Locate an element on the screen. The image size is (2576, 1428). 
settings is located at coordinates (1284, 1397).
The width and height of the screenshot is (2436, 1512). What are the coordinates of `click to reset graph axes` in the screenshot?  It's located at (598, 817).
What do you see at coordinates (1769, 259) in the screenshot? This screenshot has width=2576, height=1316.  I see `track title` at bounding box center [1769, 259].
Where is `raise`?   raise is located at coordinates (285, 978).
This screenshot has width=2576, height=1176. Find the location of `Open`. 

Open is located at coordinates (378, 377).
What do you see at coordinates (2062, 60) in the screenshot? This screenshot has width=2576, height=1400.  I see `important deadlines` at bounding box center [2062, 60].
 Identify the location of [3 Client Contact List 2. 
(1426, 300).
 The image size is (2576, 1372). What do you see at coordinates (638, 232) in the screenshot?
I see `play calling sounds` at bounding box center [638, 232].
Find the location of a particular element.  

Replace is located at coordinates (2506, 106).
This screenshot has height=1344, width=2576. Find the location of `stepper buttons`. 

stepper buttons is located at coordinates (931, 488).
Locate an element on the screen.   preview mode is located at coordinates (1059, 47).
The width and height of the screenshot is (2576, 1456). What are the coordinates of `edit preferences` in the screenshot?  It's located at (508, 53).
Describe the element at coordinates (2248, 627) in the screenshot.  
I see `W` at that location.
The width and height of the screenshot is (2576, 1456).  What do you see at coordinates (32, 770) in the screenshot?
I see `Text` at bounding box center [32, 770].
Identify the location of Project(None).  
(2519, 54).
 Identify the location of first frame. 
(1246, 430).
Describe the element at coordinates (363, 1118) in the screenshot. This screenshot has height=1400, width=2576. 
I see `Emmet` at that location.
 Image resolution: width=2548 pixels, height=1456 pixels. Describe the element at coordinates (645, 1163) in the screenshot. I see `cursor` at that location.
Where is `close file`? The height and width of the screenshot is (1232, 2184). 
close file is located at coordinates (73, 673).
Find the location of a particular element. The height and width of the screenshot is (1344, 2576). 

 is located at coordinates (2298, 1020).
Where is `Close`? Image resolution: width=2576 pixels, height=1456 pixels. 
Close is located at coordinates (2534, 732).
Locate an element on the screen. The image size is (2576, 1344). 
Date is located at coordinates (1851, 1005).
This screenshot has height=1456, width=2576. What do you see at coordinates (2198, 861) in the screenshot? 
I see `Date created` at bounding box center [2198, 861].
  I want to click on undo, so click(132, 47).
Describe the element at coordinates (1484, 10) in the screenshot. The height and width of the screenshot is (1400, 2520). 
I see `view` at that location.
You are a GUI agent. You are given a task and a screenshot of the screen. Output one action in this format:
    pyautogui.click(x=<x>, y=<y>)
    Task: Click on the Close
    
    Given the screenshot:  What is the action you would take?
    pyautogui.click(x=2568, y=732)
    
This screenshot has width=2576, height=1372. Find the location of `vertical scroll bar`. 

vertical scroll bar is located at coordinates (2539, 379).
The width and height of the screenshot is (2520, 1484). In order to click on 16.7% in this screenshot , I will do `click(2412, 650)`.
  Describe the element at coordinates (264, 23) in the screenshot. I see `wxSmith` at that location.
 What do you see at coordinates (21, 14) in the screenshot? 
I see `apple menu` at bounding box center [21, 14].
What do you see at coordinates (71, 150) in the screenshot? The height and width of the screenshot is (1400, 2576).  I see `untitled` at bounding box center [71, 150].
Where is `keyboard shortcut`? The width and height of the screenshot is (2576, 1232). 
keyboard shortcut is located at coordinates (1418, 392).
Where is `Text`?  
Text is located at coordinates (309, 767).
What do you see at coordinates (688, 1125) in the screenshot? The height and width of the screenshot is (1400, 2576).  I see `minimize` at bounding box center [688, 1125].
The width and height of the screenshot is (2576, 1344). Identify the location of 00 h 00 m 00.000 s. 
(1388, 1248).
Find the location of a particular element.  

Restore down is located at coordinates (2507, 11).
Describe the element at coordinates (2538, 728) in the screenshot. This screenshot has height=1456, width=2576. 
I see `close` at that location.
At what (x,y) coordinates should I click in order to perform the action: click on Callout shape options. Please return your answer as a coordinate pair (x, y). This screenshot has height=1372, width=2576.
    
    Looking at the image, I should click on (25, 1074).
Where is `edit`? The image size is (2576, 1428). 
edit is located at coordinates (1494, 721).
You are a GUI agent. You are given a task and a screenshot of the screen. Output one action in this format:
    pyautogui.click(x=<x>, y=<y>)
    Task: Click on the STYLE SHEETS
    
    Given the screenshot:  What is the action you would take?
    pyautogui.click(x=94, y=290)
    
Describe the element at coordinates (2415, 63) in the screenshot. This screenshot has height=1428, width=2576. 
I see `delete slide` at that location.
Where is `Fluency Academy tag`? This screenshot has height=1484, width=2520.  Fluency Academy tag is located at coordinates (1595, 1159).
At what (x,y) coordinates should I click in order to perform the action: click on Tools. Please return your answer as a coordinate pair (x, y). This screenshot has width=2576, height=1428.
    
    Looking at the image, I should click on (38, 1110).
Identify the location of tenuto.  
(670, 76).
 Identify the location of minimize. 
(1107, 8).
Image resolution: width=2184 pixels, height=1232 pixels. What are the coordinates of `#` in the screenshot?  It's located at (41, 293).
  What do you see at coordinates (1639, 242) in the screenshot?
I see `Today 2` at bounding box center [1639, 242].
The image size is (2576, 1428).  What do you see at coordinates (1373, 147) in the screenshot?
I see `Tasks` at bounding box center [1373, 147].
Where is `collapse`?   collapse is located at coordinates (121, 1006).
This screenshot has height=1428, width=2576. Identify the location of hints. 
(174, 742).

■ ■ ■

▶ [Written request]:
Could you give the data from the line containing "What do you see at coordinates (1769, 259)" through the line containing "Open is located at coordinates (378, 377)." as a numbered list, leaving out blank lines?

▶ [Output for this exercise]:
1. What do you see at coordinates (1769, 259) in the screenshot? This screenshot has width=2576, height=1316.  I see `track title` at bounding box center [1769, 259].
2. Where is `raise`?   raise is located at coordinates (285, 978).
3. This screenshot has width=2576, height=1176. Find the location of `Open`. 
4. Open is located at coordinates (378, 377).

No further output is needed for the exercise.